- **WHAT YOU ARE ASKED TO DO**: Gather all lines in the entries that include the word "computer".

Records from a collection
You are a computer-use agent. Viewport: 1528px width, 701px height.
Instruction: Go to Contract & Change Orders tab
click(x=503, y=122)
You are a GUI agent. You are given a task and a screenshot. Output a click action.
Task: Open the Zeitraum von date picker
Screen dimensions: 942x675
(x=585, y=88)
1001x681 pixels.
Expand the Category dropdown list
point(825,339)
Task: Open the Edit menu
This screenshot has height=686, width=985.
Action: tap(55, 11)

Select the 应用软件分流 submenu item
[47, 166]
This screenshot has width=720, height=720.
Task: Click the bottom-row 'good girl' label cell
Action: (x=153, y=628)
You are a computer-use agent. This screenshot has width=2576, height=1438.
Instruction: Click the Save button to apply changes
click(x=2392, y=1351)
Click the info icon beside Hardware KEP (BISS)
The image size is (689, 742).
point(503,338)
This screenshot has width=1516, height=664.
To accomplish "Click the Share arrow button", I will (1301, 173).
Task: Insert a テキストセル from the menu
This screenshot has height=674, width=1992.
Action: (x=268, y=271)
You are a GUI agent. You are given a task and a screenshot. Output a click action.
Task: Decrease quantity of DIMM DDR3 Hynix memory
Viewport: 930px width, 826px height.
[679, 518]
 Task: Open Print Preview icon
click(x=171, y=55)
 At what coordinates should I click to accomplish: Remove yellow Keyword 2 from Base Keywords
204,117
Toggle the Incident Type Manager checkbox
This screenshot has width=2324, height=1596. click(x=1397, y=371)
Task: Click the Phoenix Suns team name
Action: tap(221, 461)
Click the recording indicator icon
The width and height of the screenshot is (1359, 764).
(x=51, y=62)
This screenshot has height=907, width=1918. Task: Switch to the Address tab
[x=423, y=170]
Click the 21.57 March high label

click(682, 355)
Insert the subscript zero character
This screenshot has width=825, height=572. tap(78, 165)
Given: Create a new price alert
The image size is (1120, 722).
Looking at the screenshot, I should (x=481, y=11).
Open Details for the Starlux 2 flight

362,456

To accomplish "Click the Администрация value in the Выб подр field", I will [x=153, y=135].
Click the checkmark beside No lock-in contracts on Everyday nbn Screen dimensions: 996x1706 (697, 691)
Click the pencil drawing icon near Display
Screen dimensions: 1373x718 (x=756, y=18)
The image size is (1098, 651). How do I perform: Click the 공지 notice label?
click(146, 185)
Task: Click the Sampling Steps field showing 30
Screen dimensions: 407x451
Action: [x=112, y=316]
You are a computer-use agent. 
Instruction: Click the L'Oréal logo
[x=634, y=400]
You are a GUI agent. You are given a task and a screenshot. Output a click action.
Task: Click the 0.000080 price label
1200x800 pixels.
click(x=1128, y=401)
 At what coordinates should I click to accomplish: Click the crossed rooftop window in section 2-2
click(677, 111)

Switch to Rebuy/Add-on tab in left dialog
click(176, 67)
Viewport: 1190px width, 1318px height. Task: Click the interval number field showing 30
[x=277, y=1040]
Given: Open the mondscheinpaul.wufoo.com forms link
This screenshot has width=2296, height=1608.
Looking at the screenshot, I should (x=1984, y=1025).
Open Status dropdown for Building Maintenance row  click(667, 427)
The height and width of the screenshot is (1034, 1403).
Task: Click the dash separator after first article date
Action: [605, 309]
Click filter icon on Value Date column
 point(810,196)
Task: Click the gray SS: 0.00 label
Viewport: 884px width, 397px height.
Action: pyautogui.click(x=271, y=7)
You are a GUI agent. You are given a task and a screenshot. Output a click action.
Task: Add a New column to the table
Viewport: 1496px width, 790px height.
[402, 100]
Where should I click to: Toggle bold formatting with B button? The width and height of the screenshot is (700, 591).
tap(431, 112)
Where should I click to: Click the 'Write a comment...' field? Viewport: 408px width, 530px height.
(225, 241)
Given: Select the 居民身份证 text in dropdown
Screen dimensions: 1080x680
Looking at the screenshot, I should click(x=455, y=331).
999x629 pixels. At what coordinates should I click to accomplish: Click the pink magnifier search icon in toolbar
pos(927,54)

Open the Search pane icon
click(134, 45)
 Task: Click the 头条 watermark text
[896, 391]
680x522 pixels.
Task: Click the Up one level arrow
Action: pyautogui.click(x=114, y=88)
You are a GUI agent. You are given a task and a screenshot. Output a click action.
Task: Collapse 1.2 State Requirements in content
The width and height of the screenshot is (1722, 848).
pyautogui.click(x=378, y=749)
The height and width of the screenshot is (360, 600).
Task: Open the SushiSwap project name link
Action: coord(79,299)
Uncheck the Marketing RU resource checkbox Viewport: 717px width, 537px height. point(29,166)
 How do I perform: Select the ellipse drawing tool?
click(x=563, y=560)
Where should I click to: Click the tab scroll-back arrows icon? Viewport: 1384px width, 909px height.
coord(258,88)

- **RESPONSE TO THIS EXERCISE**:
You are a computer-use agent. Viewport: 1528px width, 701px height.
You are a computer-use agent. This screenshot has width=2576, height=1438.
You are a computer-use agent. 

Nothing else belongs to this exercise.